#### Instructions for the task
This exercise asks for every line of the material that contains the word "computer".

#### Given data
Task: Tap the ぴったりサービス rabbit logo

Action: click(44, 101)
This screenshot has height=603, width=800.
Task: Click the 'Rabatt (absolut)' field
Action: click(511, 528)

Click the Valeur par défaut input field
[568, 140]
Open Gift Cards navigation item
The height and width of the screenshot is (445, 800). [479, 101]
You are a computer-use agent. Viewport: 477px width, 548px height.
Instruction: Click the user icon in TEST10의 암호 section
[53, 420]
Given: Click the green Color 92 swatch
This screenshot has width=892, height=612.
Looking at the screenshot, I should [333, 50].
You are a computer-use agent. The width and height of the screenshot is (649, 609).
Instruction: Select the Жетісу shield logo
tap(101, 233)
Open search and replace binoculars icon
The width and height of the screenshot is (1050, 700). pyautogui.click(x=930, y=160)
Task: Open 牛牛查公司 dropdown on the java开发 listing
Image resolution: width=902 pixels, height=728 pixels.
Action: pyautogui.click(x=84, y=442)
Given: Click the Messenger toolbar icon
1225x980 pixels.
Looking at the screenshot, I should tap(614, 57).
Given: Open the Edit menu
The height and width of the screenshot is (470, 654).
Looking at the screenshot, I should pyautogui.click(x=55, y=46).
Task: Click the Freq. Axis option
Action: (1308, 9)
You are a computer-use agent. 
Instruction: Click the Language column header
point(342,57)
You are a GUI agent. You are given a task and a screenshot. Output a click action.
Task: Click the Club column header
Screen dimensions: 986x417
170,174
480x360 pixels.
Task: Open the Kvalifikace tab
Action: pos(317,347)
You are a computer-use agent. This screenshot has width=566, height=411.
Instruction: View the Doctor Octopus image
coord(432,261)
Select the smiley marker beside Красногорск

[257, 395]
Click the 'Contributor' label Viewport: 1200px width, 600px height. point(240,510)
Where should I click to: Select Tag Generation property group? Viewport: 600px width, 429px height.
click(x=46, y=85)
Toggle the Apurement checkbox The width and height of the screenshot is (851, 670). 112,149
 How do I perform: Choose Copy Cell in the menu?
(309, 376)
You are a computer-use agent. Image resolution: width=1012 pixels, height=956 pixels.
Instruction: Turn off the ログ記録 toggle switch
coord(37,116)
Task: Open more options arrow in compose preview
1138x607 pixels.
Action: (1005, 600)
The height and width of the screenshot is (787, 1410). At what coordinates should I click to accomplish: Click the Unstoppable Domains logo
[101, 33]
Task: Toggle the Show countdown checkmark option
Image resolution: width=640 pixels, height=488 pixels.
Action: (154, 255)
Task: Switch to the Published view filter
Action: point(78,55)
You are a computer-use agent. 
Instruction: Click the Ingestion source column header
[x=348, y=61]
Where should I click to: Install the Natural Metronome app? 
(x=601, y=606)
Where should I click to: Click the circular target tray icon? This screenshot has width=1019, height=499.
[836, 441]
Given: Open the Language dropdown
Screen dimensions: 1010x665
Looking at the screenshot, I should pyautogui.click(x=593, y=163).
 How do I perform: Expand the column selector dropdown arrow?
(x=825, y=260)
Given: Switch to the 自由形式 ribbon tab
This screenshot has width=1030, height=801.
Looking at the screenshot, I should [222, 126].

#### Response area
You are a computer-use agent. Viewport: 477px width, 548px height.
You are a computer-use agent. The width and height of the screenshot is (649, 609).
You are a computer-use agent. 
You are a computer-use agent. This screenshot has width=566, height=411.
You are a computer-use agent. Image resolution: width=1012 pixels, height=956 pixels.
You are a computer-use agent. 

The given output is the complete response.